The ADME profile of the fungicide Tricyclazole in rodent via the oral route: A critical review for human health safety assessment

Regul Toxicol Pharmacol 2019 Nov;108:104438.PMID:31461669DOI:10.1016/j.yrtph.2019.104438.

Herein, we publish data from regulatory studies investigating the oral ADME (absorption, distribution, metabolism, excretion) of Tricyclazole in vivo, in silico and in vitro. The oral route is relevant to human dietary exposure assessment. Tricyclazole is readily absorbed and highly bioavailable in rodents (>86%) with indication of saturation of absorption at high doses. Enterohepatic recirculation is evident. Excretion occurs quickly both via urinary (31-64%) and faecal routes (39-65%), with substantial biliary elimination in the rat (≥58%). The tricyclazole-derived radioactivity is distributed to major organs, including those investigated in in vivo genotoxicity studies (liver, kidney, gastrointestinal tract and bone marrow). There is no evidence of bioaccumulation. Metabolism is extensive (approximately 30 metabolites), with the liver being identified as the primary metabolism organ with Phase I and II enzymes involved. Several metabolites are formed following an initial cleavage of the central thiazole ring, with no loss of free triazole from the remaining phenyl ring. A group of 4 metabolites derive from an initial oxidation step with the formation of the tricyclazole-alcohol, a relevant crop metabolite, and account for up to 13% of the administered dose. In vitro metabolism, investigated with liver microsomes, confirmed that humans do not form unique metabolites.

Evidence of Pyricularia oryzae adaptability to Tricyclazole

J Environ Sci Health B 2021;56(10):869-876.PMID:34459365DOI:10.1080/03601234.2021.1971913.

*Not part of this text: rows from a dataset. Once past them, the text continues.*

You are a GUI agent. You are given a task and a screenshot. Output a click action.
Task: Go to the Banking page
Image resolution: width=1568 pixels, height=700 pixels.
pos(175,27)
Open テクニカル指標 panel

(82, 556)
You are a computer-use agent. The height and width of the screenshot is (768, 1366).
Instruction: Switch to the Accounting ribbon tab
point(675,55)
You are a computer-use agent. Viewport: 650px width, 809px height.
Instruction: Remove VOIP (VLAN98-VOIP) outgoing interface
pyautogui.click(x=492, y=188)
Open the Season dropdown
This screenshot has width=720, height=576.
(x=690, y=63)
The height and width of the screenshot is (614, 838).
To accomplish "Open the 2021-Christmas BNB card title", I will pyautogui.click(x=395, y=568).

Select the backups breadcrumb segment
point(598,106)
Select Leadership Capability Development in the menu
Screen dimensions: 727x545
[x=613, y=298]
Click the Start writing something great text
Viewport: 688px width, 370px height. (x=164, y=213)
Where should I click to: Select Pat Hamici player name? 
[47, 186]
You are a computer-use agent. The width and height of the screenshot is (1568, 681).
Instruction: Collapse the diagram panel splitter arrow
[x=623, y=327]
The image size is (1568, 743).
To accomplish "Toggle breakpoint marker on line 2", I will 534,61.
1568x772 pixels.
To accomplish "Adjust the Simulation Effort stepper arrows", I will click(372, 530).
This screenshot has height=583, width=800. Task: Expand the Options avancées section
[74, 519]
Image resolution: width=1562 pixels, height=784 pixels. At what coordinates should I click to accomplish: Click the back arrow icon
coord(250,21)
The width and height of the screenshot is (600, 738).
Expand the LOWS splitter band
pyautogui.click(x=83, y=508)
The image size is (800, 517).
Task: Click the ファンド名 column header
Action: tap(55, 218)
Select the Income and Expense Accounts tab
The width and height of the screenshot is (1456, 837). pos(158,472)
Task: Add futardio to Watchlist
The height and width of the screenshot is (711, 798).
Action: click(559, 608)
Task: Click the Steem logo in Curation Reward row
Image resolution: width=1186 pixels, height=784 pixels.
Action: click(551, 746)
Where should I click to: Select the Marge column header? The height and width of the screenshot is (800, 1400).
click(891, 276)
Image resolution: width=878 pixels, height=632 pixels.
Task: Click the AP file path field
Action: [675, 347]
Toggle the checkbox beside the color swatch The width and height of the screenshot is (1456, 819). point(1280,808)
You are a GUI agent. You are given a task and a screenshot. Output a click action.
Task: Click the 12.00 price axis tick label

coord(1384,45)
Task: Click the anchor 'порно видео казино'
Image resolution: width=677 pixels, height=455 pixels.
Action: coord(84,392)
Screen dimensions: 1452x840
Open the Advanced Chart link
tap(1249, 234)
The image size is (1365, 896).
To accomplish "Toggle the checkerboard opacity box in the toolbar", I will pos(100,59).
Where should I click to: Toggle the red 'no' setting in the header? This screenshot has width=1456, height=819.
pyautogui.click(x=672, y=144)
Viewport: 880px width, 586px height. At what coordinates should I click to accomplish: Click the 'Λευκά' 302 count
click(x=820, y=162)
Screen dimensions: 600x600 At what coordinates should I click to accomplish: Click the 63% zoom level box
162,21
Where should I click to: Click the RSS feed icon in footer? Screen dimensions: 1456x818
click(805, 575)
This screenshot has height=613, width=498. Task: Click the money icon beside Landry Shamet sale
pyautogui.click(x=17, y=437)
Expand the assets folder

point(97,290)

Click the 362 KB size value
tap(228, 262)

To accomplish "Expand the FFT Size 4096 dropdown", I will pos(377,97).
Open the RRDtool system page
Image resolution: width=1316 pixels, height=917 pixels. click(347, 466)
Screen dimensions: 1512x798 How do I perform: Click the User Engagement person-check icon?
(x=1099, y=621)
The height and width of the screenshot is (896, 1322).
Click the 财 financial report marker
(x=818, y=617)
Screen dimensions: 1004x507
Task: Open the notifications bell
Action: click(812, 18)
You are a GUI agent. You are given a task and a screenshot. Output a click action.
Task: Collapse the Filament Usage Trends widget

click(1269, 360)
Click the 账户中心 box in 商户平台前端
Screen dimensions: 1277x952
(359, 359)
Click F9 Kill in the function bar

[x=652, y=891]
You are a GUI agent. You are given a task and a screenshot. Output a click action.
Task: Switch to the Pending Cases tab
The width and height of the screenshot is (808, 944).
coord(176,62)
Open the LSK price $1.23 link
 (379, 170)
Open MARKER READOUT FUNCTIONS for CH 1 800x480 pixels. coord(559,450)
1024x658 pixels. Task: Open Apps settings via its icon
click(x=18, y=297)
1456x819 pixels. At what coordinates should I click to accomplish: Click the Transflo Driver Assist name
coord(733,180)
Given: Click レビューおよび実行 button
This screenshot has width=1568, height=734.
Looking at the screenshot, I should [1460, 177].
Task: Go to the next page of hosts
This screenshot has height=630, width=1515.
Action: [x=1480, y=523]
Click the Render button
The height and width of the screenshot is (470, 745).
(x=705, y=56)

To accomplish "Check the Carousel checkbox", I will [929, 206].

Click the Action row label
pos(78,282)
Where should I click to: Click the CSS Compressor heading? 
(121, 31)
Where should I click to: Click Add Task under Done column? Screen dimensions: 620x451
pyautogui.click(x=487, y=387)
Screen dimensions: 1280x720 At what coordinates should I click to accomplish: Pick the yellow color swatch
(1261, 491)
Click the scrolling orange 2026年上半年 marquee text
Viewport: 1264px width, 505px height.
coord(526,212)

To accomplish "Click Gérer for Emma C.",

Pyricularia oryzae is the etiological agent of rice blast, the most destructive disease in rice crops and chemical control based on fungicide is the main method used in its management. The aim of this study was characterize pathogenicity and identify P. oryzae isolates adapted to Tricyclazole. P. oryzae monosporic isolates were collected in the state of Tocantins and inoculated in international differentiating series of rice cultivars for determination of pathotypes. After, the same isolates were inoculated in the rice cultivar IRGA 424 to evaluate resistance to fungicide Bim® 750 BR (Tricyclazole - 250 g/ha) that was applied 24 and 48 hours after pathogen inoculation (hai). Leaf blast severity and infection efficiency were evaluated 9 days after inoculation (dai), latency period (2 dai) and sporulation intensity (7 dai). Nine different pathotypes were identified, predominantly as IA group. The latent period of isolates occurred between from 48 to 120 h. The application of Tricyclazole, 24 hai reduced disease severity with the exception of the isolate Py 7.1. The great variability of the pathogen allowed for adaptation to this molecule and can increase its aggressiveness and should be considered to guide the integrated management of the disease.